:: Passage ::
#####
The homeserver then proceeds as follows:

1. The homeserver MUST map the user details received from the authentication server to a valid Matrix user identifier. The guidance in Mapping from other character sets may be useful.
2. If the generated user identifier represents a new user, it should be registered as a new user.
3. The homeserver should generate a short-term login token. This is an opaque token, suitable for use with the m.login.token type of the /login API. The lifetime of this token SHOULD be limited to around five seconds.
4. The homeserver adds a query parameter of loginToken, with the value of the generated login token, to the redirectUrl given in the /_matrix/client/v3/login/sso/redirect request. (Note: redirectURL may or may not include existing query parameters. If it already includes one or more loginToken parameters, they should be removed before adding the new one.)
5. The homeserver redirects the user's browser to the URI thus built.

Security considerations

1. Homeservers should ensure that login tokens are not sent to malicious clients.

   For example, consider a homeserver at server.example.org. An attacker tricks a victim into following a link to https://server.example.org/login/sso/redirect?redirectUrl=https://evil.com, resulting in a login token being sent to the attacker-controlled site evil.com. This is a form of cross-site request forgery (CSRF).

   To mitigate this, Homeservers SHOULD confirm with the user that they are happy to grant access to their matrix account to the site named in the redirectUrl. This can be done either before redirecting to the SSO login page when handling the /_matrix/client/v3/login/sso/redirect endpoint, or after login when handling the callback from the authentication server. (If the check is performed before redirecting, it is particularly important that the homeserver guards against unsolicited authentication attempts as below).
#####
:: Information supplied ::
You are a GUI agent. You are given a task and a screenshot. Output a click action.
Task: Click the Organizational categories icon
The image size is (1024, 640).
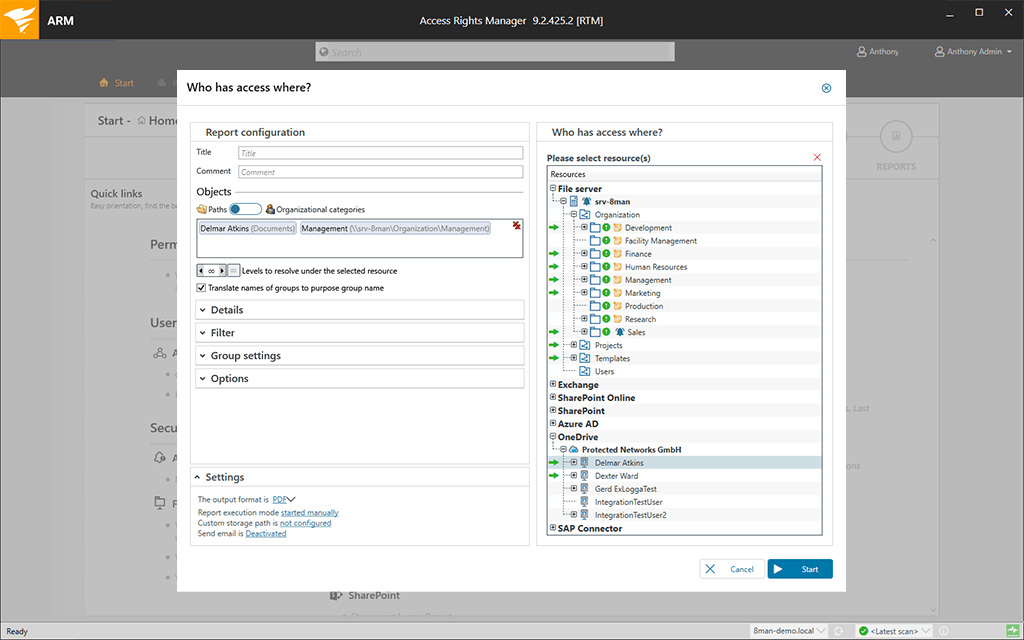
#####
:: Given problem 1 ::
Decide whether each statement below agrees with the SSO login passage. Answer yes or no for each, and quote the words from the passage that settle it.
(a) The short-term login token should last for roughly five seconds.
(b) Any loginToken parameters already in the redirectUrl are kept alongside the new one.
(c) The homeserver may confirm with the user only after login, not before redirecting.
:: Given problem 2 ::
Extend the SSO login passage by writing what comes after its final sentence.

:: Output 1 ::
(a) Yes: "The lifetime of this token SHOULD be limited to around five seconds."
(b) No: "they should be removed before adding the new one."
(c) No: "This can be done either before redirecting to the SSO login page when handling the /_matrix/client/v3/login/sso/redirect endpoint, or after login when handling the callback from the authentication server."

:: Output 2 ::
   It may be appropriate to whitelist a set of known-trusted client URLs in this process. In particular, the homeserver's own login fallback implementation could be excluded.

2. For added security, homeservers SHOULD guard against unsolicited authentication attempts by tracking pending requests. One way to do this is to set a cookie when handling /_matrix/client/v3/login/sso/redirect, which is checked and cleared when handling the callback from the authentication server.

SSO during User-Interactive Authentication

User-interactive authentication is used by client-server endpoints which require additional confirmation of the user's identity (beyond holding an access token). Typically this means that the user must re-enter their password, but for homeservers which delegate to an SSO server, this means redirecting to the authentication server during user-interactive auth.

The implementation of this is based on the Fallback mechanism for user-interactive auth.

Client behaviour

Clients do not need to take any particular additional steps beyond ensuring that the fallback mechanism has been implemented, and treating the m.login.sso authentication type the same as any other unknown type (i.e. they should open a browser window for /_matrix/client/v3/auth/m.login.sso/fallback/web?session=<session_id>. Once the flow has completed, the client retries the request with the session only.)

Server behaviour

Redirecting to the Authentication server

The server should handle /_matrix/client/v3/auth/m.login.sso/fallback/web in much the same way as /_matrix/client/v3/login/sso/redirect, which is to say:

1. It should build a suitable request for the SSO system.
2. It should store enough state that the flow can be securely resumed after the SSO process completes. One way to do this is by storing a cookie which is stored in the user's browser, by adding a Set-Cookie header to the response.
3. It should redirect the user's browser to the SSO login page with the appropriate parameters.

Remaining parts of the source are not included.